Our relationship seems complicated to people who don't understand, but not to us. It's the norm for us. The fact is, he's always been there for me, and I for him. Through girlfriends and boyfriends, he has been my one constant. I'd like to think he feels the same about me.

We met in our ninth grade science class. He was the only other transfer student. When the teacher told us to pick lab partners, I freaked. But, Enzo was right there to ask me to be his partner. He'd said I was his obvious choice since neither of us knew anyone else. He was my lifesaver throughout the rest of high school. The truth is, I might not have survived without him.

I read an article one time about cosmic soul mates, how your soul mate has nothing to do with romance. It's not about who you choose to marry, or spend a life with; it's a person who pushes you to be a better you.

They challenge you to the point of frustration and get you out of your comfort zone. They tear down your walls, smack you awake, and change you for the better. However, you don't necessarily want to be with them passionately, or for the rest of your life.

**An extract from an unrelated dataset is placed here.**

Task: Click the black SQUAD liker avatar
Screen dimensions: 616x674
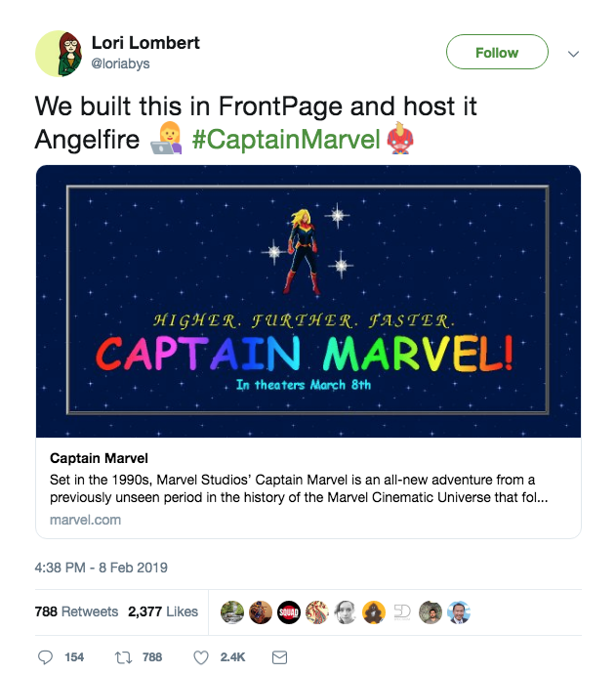Action: [289, 611]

You will eventually need them to leave you so you can figure yourself out. Your best friend. My best friend. His unwavering optimism balances out my solicitous cynicism. That is my Enzo. My crazy, eccentric, caring, masturbating Enzo.

"Jesus Christ, Bee. We have only been living here, like, less than a month. This shit ain't supposed to happen yet."

He saunters his way out of the bedroom looking almost smug. He's dressed in a pair of jeans now. Thank … Thor, I guess.

"C'mon, Enz, something was bound to happen if you insist on not locking your door when you do private shit! Besides, who cares? Everybody does it," I tell him as I walk over to the closet.